Version/Environment (if relevant):
Less than Domino 5.2. At Domino 5.2 there was a rewrite of many of the public REST API endpoints including the 'create a snapshot' endpoint.
Issue:
This is a 'how to' KB. If you want to programmatically create a new snapshot for a dataset this should walk you through the process.
Resolution:
To summarize what we are trying to work through here, we are taking an existing Domino dataset within an existing Domino project and creating a new snapshot on the Dataset from files within a Domino execution.
The example will use python3, but will not be a fully fleshed out piece of code that you can cut and paste, but more just the process with examples of the actual API calls and how to form them.
Lets start with the API call for the snapshot creation...
POST https://mydomino.mycompany.com/v4/datasetrw/snapshot
ref: https://dominodatalab.github.io/api-docs/#/reference/datasets/create-snapshot/create-snapshot
NOTE: Throughout the article we will use the URL mydomino.mycompany.com. Substitute the URL for your Domino deployment wherever you see this.
The request payload here has two entries...
relativeFilePaths
ex. /newfiles
&
datasetId
ex. 62df14824423920fe1871cdd
The obvious questions here are how do I get these values and what exactly is the syntax to execute the API call. You will need a project ID to acquire the dataset ID. There are a few ways to acquire the project ID depending on what you know and what is easiest to parse for you. So we'll walk through an example from the first steps.
Example Case:
How to get the relativeFilePaths value
This path is simply the directory where the files you want to add to snapshot are stored. So the name of it is of course up to you. I'm going to call mine Snapshot1. Ok so what's it relative to? The docs note the following....
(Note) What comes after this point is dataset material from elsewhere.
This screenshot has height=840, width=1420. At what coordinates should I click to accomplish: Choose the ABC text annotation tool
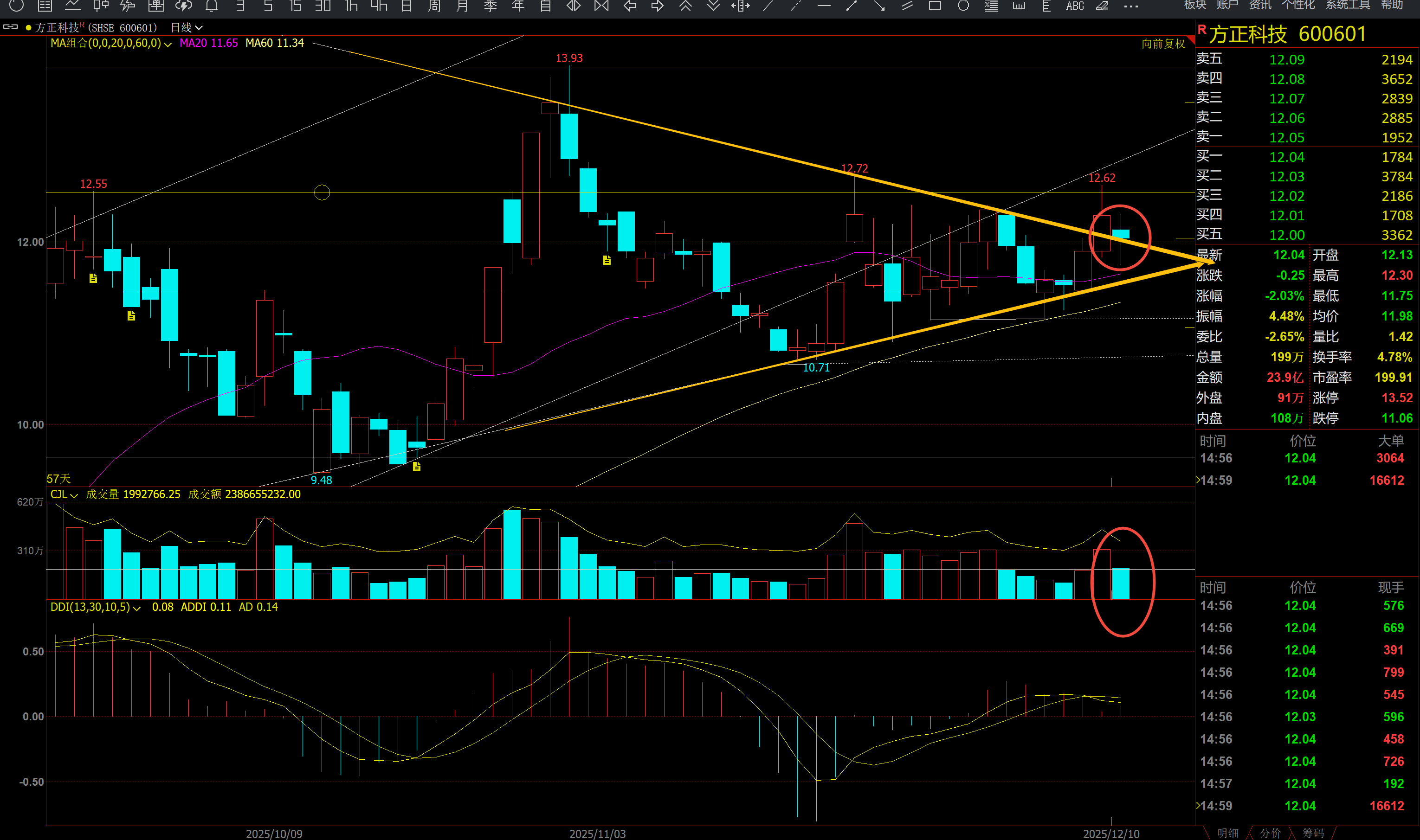1074,6
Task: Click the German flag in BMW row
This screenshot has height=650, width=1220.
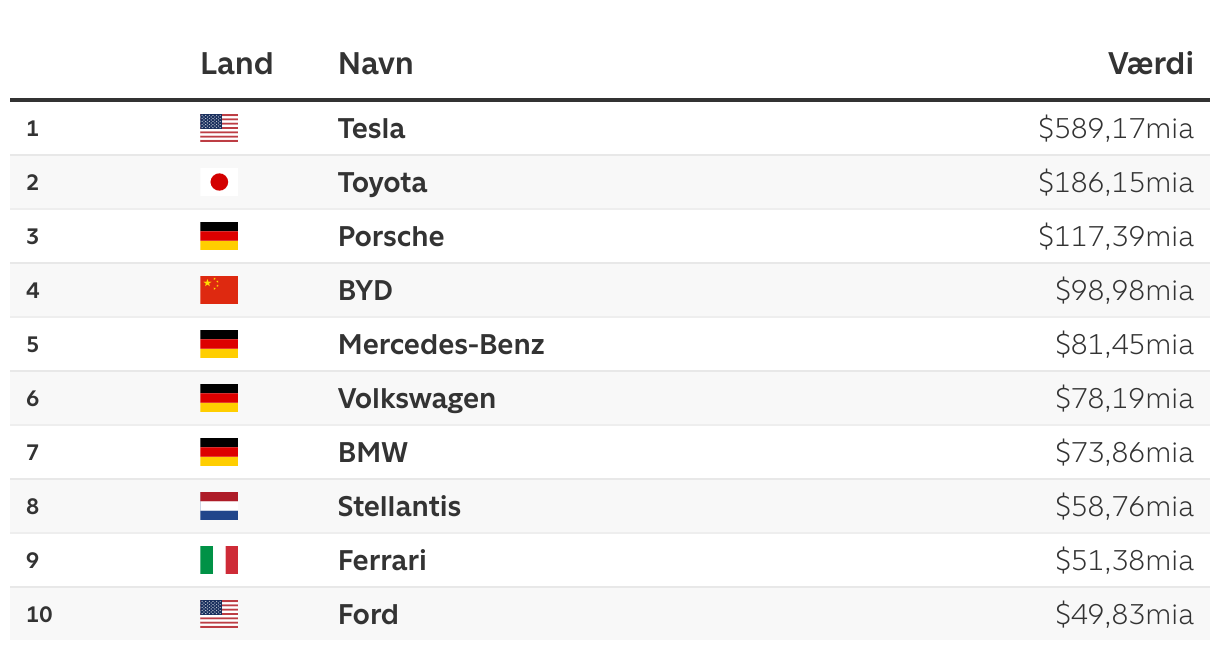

Array of filepaths relative to the dataset directory
So how do you find the dataset directory? Let's go to the Data section of the Domino project UI for a moment to find the path...
So for the sample, the path everything will be relative to is /domino/datasets/local/quick-start. From a workspace under this directory, I'll create my Snapshot1 directory and create the files I want, file1, file2, & file3 to add to my snapshot.
So the value for relativeFilePaths will be Snapshot1.
How to get the datasetId value
Let's start with just your username, for example, User1.
1. From the username we can acquire the user's user ID...
import os
import requests
headers = {'X-Domino-Api-Key': os.environ['DOMINO_USER_API_KEY']}
url = 'https://mydomino.mycompany.com/v4/users?userName=User1'
response_body = requests.get(url, headers=headers).content
print (response_body)
The response to this should look like...
b'[{"firstName":"User","lastName":"One","fullName":"User One","userName":"user1","email":"user1@notanemail.com","avatarUrl":"","id":"62e2ee7a4423920fe1871d79"}]'
The important part of the output is "id":"62e2ee7a4423920fe1871d79". This is the 'userId' you need for the next step.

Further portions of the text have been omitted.